What do skeletons put in their photocopiers?
Skeletoner
Why didn't the skeleton cross the road?
Because he didn't have the guts.
"Bone to be wild."
What is a skeletons favorite meal?
Anything with Ribs.
What do you call a skeleton's favorite singer?
Pelvis Presley.
Why aren’t skeletons good at poker?
You can see right through them.
Why did the skeleton go to the daycare?
To get his Kidneys.
Where do you learn about bones?
Osteoclasst.
Why did the skeleton start a fight?
He had a bone to pick.
How do you greet a skeleton in france?
"Bonejour."
What did one skeleton wrestler say to the other?
You better watch out for my special move. It will verta-break your back!
Did you hear about the skeleton that was almost picked apart by a group of wild dogs?
He marrowly escaped.
Where do you imprison a naughty skeleton?
A rib cage.
Why are skeletons such bad liars?
Everyone can see right through them.
Why couldn't the skeleton get a date to the dance?

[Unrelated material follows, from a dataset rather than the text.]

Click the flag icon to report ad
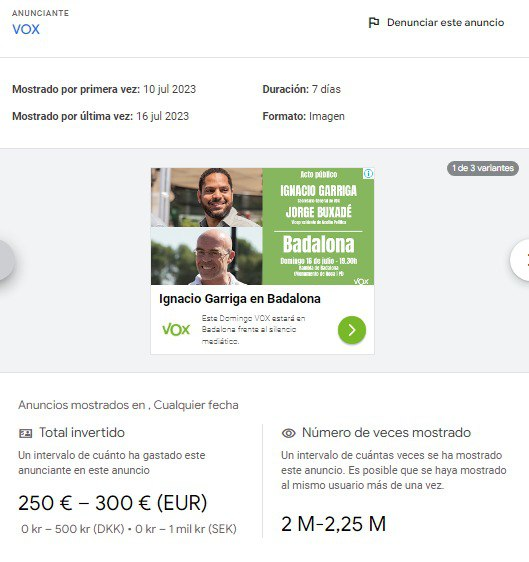The image size is (529, 562). pos(374,23)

He doesn't have the heart to ask anyone out.
Why are bones so calm?
Nothing gets under their skin.
How do two skeletons have se*?
They bone each other.
"Let's have some skele-fun."
What do you call a funny bone?
A humerus.
Why are skeletons so calm?
Because nothing gets under their skin.
What is a skeleton’s favorite plant?
A bone-zai tree.
What’s a skeletons favorite wrestling event?
A rib cage match.
Why do skeletons get sick on windy days?
It goes right through them.
Why did the skeleton cross the road?
To get to the body shop.
Why didn’t one skeleton want to look at the other skeleton?
He didn’t have the stomach for it.
Where do skeletons go hang out at night?
Anywhere, as long as it's a hip joint.
"I would make a skeleton joke, but you wouldn't find it very
humerus."
What's a skeletons favorite activity?
Boning.
"Bugs and hisses."
Near the town of Hannah Montana people found a dinosaur skeleton.
Scientists identified it as a Mileysaurus.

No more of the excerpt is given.